**AVAILABLE RECORDS**

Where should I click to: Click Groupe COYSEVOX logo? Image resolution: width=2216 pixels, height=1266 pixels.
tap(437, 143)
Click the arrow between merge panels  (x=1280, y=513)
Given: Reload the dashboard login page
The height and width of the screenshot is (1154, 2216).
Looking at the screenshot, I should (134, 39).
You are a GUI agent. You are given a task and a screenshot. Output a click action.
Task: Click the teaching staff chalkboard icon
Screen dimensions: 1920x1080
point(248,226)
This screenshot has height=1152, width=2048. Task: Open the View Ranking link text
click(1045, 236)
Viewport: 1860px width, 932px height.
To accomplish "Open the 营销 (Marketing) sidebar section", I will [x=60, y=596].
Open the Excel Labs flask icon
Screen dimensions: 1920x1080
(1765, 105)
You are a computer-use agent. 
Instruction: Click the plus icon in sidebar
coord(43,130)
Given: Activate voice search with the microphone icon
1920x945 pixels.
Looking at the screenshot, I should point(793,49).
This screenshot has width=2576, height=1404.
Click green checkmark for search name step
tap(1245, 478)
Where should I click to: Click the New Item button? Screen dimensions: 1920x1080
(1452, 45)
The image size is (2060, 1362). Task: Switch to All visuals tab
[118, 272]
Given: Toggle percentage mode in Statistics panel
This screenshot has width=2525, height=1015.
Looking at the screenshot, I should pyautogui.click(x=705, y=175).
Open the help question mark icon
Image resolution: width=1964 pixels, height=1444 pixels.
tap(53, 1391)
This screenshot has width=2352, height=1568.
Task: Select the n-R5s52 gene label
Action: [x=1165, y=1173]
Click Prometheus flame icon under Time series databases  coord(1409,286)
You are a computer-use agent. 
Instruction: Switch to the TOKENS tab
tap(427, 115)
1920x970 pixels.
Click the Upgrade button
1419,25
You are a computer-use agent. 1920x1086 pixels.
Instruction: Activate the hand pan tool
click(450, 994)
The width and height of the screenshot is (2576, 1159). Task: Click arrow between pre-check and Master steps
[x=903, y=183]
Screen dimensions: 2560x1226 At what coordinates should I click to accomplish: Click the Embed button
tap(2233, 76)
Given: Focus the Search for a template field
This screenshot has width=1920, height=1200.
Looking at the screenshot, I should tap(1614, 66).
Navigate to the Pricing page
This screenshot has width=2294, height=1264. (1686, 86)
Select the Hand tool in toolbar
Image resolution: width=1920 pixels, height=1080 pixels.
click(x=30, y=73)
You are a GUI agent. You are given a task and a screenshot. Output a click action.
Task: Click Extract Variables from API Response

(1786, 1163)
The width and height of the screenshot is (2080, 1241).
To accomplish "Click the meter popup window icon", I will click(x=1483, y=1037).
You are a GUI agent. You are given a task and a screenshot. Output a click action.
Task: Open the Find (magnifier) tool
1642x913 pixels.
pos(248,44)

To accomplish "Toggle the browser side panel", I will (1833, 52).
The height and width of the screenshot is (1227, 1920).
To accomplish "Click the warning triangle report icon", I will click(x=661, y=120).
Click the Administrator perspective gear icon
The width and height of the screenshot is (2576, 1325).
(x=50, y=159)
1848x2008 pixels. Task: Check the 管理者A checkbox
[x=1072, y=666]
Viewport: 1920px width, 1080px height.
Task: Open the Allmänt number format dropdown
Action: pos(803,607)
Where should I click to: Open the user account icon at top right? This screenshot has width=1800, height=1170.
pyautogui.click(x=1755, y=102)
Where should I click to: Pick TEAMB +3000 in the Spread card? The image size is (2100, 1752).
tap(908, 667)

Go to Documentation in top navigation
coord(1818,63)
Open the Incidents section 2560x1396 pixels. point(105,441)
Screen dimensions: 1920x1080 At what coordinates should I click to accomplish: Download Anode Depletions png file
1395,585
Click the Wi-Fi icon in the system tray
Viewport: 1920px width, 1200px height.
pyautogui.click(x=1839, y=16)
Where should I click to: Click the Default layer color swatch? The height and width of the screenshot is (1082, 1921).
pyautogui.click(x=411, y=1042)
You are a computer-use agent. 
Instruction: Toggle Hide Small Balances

**WHAT TO PRODUCE**
Type out the entries again, word for word.

**TASK RESULT**
Where should I click to: Click Groupe COYSEVOX logo? Image resolution: width=2216 pixels, height=1266 pixels.
tap(437, 143)
Click the arrow between merge panels  (x=1280, y=513)
Given: Reload the dashboard login page
The height and width of the screenshot is (1154, 2216).
Looking at the screenshot, I should (134, 39).
You are a GUI agent. You are given a task and a screenshot. Output a click action.
Task: Click the teaching staff chalkboard icon
Screen dimensions: 1920x1080
point(248,226)
This screenshot has height=1152, width=2048. Task: Open the View Ranking link text
click(1045, 236)
Viewport: 1860px width, 932px height.
To accomplish "Open the 营销 (Marketing) sidebar section", I will [x=60, y=596].
Open the Excel Labs flask icon
Screen dimensions: 1920x1080
(1765, 105)
You are a computer-use agent. 
Instruction: Click the plus icon in sidebar
coord(43,130)
Given: Activate voice search with the microphone icon
1920x945 pixels.
Looking at the screenshot, I should point(793,49).
This screenshot has width=2576, height=1404.
Click green checkmark for search name step
tap(1245, 478)
Where should I click to: Click the New Item button? Screen dimensions: 1920x1080
(1452, 45)
The image size is (2060, 1362). Task: Switch to All visuals tab
[118, 272]
Given: Toggle percentage mode in Statistics panel
This screenshot has width=2525, height=1015.
Looking at the screenshot, I should pyautogui.click(x=705, y=175).
Open the help question mark icon
Image resolution: width=1964 pixels, height=1444 pixels.
tap(53, 1391)
This screenshot has width=2352, height=1568.
Task: Select the n-R5s52 gene label
Action: [x=1165, y=1173]
Click Prometheus flame icon under Time series databases  coord(1409,286)
You are a computer-use agent. 
Instruction: Switch to the TOKENS tab
tap(427, 115)
1920x970 pixels.
Click the Upgrade button
1419,25
You are a computer-use agent. 1920x1086 pixels.
Instruction: Activate the hand pan tool
click(450, 994)
The width and height of the screenshot is (2576, 1159). Task: Click arrow between pre-check and Master steps
[x=903, y=183]
Screen dimensions: 2560x1226 At what coordinates should I click to accomplish: Click the Embed button
tap(2233, 76)
Given: Focus the Search for a template field
This screenshot has width=1920, height=1200.
Looking at the screenshot, I should tap(1614, 66).
Navigate to the Pricing page
This screenshot has width=2294, height=1264. (1686, 86)
Select the Hand tool in toolbar
Image resolution: width=1920 pixels, height=1080 pixels.
click(x=30, y=73)
You are a GUI agent. You are given a task and a screenshot. Output a click action.
Task: Click Extract Variables from API Response

(1786, 1163)
The width and height of the screenshot is (2080, 1241).
To accomplish "Click the meter popup window icon", I will click(x=1483, y=1037).
You are a GUI agent. You are given a task and a screenshot. Output a click action.
Task: Open the Find (magnifier) tool
1642x913 pixels.
pos(248,44)

To accomplish "Toggle the browser side panel", I will (1833, 52).
The height and width of the screenshot is (1227, 1920).
To accomplish "Click the warning triangle report icon", I will click(x=661, y=120).
Click the Administrator perspective gear icon
The width and height of the screenshot is (2576, 1325).
(x=50, y=159)
1848x2008 pixels. Task: Check the 管理者A checkbox
[x=1072, y=666]
Viewport: 1920px width, 1080px height.
Task: Open the Allmänt number format dropdown
Action: pos(803,607)
Where should I click to: Open the user account icon at top right? This screenshot has width=1800, height=1170.
pyautogui.click(x=1755, y=102)
Where should I click to: Pick TEAMB +3000 in the Spread card? The image size is (2100, 1752).
tap(908, 667)

Go to Documentation in top navigation
coord(1818,63)
Open the Incidents section 2560x1396 pixels. point(105,441)
Screen dimensions: 1920x1080 At what coordinates should I click to accomplish: Download Anode Depletions png file
1395,585
Click the Wi-Fi icon in the system tray
Viewport: 1920px width, 1200px height.
pyautogui.click(x=1839, y=16)
Where should I click to: Click the Default layer color swatch? The height and width of the screenshot is (1082, 1921).
pyautogui.click(x=411, y=1042)
You are a computer-use agent. 
Instruction: Toggle Hide Small Balances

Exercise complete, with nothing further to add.